The New York Times: Yuja Wang Sweeps Through a Rachmaninoff Marathon

“It was a momentous occasion as Wang played all five of Rachmaninoff’s works for piano and orchestra at Carnegie Hall for one show only.

Yes, Yuja Wang did an encore.

After playing, with electric mastery, all four of Rachmaninoff’s dizzyingly difficult piano concertos and his “Rhapsody on a Theme by Paganini” on Saturday — the kind of feat for which the phrase “once in a lifetime” was invented — she would have been forgiven for accepting a sold-out Carnegie Hall’s standing ovation, letting those two and a half hours of music speak for themselves, and heading home for a bubble bath.

But this is a superstar artist as famous for what comes after her written programs as during them. At Carnegie in 2018, she responded to waves of applause with seven encores. Appearing with the New York Philharmonic a few weeks ago, she returned to the keyboard no fewer than three times.

So on Saturday, the audience hushed as Wang, after all she’d already done with the Philadelphia Orchestra and Yannick Nézet-Séguin, sat back down at the piano and played the “Dance of the Blessed Spirits” from Gluck’s “Orfeo ed Euridice.” It had the same freshness and tender lucidity that, in her hands, had lain beneath even Rachmaninoff’s densest, most ferocious fireworks.

She didn’t seem to have broken a sweat — neither on her face nor in her music-making, which had been calmly dazzling all the way through the final flourish of the Third Concerto at the program’s end.

To these scores’ vast demands she brought both clarity and poetry. She played with heft but not bombast, sentiment but not schmaltz. Her touch can certainly be firm, but not a single note was harsh or overly heavy; her prevailing style is sprightly, which is why the concert didn’t feel like eating five slices of chocolate cake in a row. In the 18th variation of the “Rhapsody,” the work’s aching climax, she began demurely and dreamily before adding muscle. But when the orchestra joined in, a point at which many pianists begin to pound, she refused to hammer.

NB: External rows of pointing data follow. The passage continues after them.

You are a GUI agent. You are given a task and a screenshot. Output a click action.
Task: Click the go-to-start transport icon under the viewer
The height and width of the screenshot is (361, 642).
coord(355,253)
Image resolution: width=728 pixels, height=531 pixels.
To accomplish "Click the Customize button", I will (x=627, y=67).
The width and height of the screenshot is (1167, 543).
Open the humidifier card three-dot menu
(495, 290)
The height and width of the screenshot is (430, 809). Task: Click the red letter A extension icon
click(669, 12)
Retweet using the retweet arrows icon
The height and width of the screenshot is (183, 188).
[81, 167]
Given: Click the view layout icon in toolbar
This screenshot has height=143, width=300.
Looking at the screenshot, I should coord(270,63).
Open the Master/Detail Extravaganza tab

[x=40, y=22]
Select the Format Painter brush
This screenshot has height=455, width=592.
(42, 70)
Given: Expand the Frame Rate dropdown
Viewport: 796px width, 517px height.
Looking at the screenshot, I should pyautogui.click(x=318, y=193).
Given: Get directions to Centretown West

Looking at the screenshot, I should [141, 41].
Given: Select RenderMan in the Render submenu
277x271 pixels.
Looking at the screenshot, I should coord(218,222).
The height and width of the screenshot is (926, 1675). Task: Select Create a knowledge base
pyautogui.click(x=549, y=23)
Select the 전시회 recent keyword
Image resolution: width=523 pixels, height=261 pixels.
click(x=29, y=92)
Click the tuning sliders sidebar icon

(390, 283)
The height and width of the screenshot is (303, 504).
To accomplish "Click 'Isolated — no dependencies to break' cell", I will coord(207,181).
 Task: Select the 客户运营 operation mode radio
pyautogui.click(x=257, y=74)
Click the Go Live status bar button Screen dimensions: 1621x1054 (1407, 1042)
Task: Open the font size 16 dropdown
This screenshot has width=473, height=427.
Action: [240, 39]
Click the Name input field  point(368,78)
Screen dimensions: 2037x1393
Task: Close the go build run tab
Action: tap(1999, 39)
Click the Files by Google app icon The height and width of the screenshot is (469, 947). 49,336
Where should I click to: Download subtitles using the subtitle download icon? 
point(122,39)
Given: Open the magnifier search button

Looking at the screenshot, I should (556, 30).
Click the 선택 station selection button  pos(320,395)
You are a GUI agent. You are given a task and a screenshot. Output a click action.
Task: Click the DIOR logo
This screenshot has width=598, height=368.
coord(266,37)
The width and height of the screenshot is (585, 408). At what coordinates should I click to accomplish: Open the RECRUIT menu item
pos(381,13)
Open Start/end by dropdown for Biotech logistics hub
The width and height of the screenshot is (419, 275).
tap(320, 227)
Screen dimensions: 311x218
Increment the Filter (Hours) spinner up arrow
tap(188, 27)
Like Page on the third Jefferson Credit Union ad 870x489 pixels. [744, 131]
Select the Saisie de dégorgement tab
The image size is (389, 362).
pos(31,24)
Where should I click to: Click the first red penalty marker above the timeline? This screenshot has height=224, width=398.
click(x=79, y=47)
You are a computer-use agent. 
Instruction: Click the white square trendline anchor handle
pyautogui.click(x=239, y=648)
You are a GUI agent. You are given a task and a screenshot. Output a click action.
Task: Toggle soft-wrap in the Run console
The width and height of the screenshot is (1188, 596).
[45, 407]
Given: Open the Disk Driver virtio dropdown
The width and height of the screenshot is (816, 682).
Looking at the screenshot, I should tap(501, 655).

Wang is nimble at that alternation, with power and accuracy in fast fingerwork and fortissimo chords — and, just as important, patience and elegance in cooler moments. Her pillowy chords at the close of the Second Concerto’s middle movement floated quietly into place, and she was shadowy but luminous before that piece’s ending romp.


Virtuosity on this level, in material this ravishing, is elevating to witness — which is why, even after so many hours, I was left at the end feeling an exhilarated lightness. Like many others I saw, I drifted up the aisle and onto the street unable to stop smiling.”